Start RECORDS PROVIDED

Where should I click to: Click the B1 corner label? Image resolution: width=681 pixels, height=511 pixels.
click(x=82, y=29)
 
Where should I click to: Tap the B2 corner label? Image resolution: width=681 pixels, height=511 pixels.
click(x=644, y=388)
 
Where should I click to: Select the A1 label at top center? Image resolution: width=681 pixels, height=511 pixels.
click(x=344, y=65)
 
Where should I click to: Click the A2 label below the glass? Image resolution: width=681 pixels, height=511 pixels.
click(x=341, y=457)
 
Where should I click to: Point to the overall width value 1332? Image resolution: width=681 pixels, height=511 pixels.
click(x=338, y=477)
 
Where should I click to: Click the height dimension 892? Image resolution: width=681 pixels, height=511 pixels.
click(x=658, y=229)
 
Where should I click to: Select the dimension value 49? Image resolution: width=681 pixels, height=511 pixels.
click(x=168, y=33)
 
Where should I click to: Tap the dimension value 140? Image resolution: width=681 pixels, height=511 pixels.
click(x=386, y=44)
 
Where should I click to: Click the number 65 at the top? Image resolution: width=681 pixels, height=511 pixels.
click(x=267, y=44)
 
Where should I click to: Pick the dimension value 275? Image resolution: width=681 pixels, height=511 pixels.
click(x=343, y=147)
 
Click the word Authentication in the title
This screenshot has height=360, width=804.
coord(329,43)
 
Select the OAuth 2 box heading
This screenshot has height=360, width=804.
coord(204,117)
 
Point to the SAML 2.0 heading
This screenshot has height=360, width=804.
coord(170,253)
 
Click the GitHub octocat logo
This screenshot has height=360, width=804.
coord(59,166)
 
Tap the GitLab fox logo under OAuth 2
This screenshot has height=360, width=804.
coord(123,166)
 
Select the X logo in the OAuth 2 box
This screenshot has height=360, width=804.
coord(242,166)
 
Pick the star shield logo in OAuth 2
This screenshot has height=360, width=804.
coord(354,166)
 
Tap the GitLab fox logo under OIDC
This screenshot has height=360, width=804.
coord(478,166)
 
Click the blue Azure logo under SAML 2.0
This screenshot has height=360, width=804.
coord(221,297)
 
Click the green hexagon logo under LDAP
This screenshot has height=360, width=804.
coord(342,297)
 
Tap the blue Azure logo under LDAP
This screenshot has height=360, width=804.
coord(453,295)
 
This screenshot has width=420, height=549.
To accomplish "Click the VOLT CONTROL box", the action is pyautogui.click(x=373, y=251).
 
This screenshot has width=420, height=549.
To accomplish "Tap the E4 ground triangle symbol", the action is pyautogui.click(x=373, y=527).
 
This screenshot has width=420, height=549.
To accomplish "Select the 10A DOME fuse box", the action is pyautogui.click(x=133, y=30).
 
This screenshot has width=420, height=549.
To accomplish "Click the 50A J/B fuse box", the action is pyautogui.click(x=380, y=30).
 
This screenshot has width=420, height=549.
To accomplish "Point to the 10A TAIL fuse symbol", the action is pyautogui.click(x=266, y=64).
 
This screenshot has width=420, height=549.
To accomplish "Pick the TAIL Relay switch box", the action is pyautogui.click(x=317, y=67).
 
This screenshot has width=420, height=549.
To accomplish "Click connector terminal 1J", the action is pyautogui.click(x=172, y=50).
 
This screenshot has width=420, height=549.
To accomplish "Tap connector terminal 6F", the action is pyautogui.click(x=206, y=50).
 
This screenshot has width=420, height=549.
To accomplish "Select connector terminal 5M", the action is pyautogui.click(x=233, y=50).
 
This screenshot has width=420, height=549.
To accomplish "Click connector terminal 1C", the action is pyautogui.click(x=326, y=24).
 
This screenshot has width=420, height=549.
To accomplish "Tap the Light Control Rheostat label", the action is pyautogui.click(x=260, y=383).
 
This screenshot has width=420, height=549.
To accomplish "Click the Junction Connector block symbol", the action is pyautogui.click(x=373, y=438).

End RECORDS PROVIDED

## WHAT NEEDS TO BE DONE
Output again, unchanged, the lines of the listing from the line with "Where should I click to: Pick" up to and including the line with "coord(221,297)".

## RESULT OF THE TASK
Where should I click to: Pick the dimension value 275? Image resolution: width=681 pixels, height=511 pixels.
click(x=343, y=147)
 
Click the word Authentication in the title
This screenshot has height=360, width=804.
coord(329,43)
 
Select the OAuth 2 box heading
This screenshot has height=360, width=804.
coord(204,117)
 
Point to the SAML 2.0 heading
This screenshot has height=360, width=804.
coord(170,253)
 
Click the GitHub octocat logo
This screenshot has height=360, width=804.
coord(59,166)
 
Tap the GitLab fox logo under OAuth 2
This screenshot has height=360, width=804.
coord(123,166)
 
Select the X logo in the OAuth 2 box
This screenshot has height=360, width=804.
coord(242,166)
 
Pick the star shield logo in OAuth 2
This screenshot has height=360, width=804.
coord(354,166)
 
Tap the GitLab fox logo under OIDC
This screenshot has height=360, width=804.
coord(478,166)
 
Click the blue Azure logo under SAML 2.0
This screenshot has height=360, width=804.
coord(221,297)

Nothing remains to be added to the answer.